• [DOCUMENT SECTION]
· · · ·

When one wades more deeply into the subject, only skimmed above, the following points suggest themselves to one: Our line of racial development was very early dissociated from the Mongoloid and Negroid lines; and geographically it ran between the latter two. There are considerable racial differences between the other races and the Australoids, the most highly specialized and cultured division of which is now represented by the modern Caucasian. The last-named deductions are entirely supported by the shallowness of the pigmentation in the aboriginal’s skin, and by the fair hair of children found among certain tribes of central Australia. In fact, the colour question, so far as the Australian aboriginal is concerned, is a relative conception, the difference in the amounts of pigment in his skin and in the “white” man’s being in all probability due to climatic influences extending over long periods of time. It is doubtful whether the primitive Australoid or the Proto-Australian possessed a skin so dark as that of the present-day Australian. We may now understand why it is that the quarter-blooded progeny derived from the union of a half-blooded aboriginal woman with a European father is always lighter in colour than its mother, and the octoroon lighter still. Unions further on the European side produce children practically white; and no case is on record where the colour in a later generation reverted to the darker again. The latter, we know, happens only too often when there is a taint of Negroid blood running in a family, even though the mixing of race took place generations back.

· · · ·

• [SUPPLIED ENTRIES]
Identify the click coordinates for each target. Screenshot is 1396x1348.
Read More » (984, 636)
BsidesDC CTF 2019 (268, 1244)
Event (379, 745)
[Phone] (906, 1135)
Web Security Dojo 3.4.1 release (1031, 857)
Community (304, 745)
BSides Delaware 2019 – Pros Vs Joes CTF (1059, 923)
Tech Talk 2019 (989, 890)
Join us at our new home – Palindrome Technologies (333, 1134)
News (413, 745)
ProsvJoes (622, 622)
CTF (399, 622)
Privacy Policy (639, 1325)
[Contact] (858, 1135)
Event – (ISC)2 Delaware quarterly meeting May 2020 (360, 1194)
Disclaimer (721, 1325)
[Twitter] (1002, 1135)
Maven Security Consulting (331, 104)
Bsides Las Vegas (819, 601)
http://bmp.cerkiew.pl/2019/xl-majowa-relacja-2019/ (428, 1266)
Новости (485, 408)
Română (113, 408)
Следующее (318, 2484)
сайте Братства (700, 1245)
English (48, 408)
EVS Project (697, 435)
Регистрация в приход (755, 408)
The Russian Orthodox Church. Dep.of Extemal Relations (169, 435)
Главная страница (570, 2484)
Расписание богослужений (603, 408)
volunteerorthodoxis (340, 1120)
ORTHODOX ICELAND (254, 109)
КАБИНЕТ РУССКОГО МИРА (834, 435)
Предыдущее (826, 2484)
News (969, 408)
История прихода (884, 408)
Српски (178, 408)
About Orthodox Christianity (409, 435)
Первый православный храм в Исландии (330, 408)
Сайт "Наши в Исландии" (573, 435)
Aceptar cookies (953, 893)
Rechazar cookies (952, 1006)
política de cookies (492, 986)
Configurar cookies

· · · ·

• [DIRECTIONS]
**1)** Say whether each statement agrees with the passage on Australian aboriginal skin color. Answer yes or no, and quote the words that decide it.
(a) A quarter-blooded child of a half-blooded aboriginal mother and a European father is always darker than its mother.
(b) Fair hair is found in children of certain tribes of central Australia.
(c) There are recorded cases where unions further on the European side produced a later generation that reverted to a darker color.
**2)** Answer these questions from the passage on Australian aboriginal skin color.
(a) Geographically, between which two lines did "our line of racial development" run?
(b) To what does the passage attribute the difference in the amounts of pigment?
(c) Which division of the Australoids is now represented by the modern Caucasian?
**3)** Extend the passage on Australian aboriginal skin color past its final sentence.

• [ANSWERS TO EACH TASK]
**1)**
(a) No: "is always lighter in colour than its mother"
(b) Yes: "by the fair hair of children found among certain tribes of central Australia"
(c) No: "no case is on record where the colour in a later generation reverted to the darker again"

**2)**
(a) Between the Mongoloid and Negroid lines.
(b) To climatic influences extending over long periods of time.
(c) The most highly specialized and cultured division.

**3)**
Apart from its great scientific significance, this matter is of considerable social and national interest to citizens of Australia, and we might well ask ourselves: “Are we justified in referring to the half-blooded aboriginal, with European parentage on one side, as a half-caste, or in even stigmatizing him as a bastard?”

CHAPTER X
AN ABORIGINAL’S BIRTH

Recognition of pending maternity—Peculiar beliefs in connection with the cause of pregnancy—Larrekiya legend and maternal dietary—Maiyarra’s accouchement—Birth—Twin births—After-treatment—Artificial termination of pregnancy—Preparing the new-born—Children’s lot decided by peculiar group-relationships—Parents’ affection—Children unclothed—How they are kept warm and reared—Different methods of carrying and nursing children.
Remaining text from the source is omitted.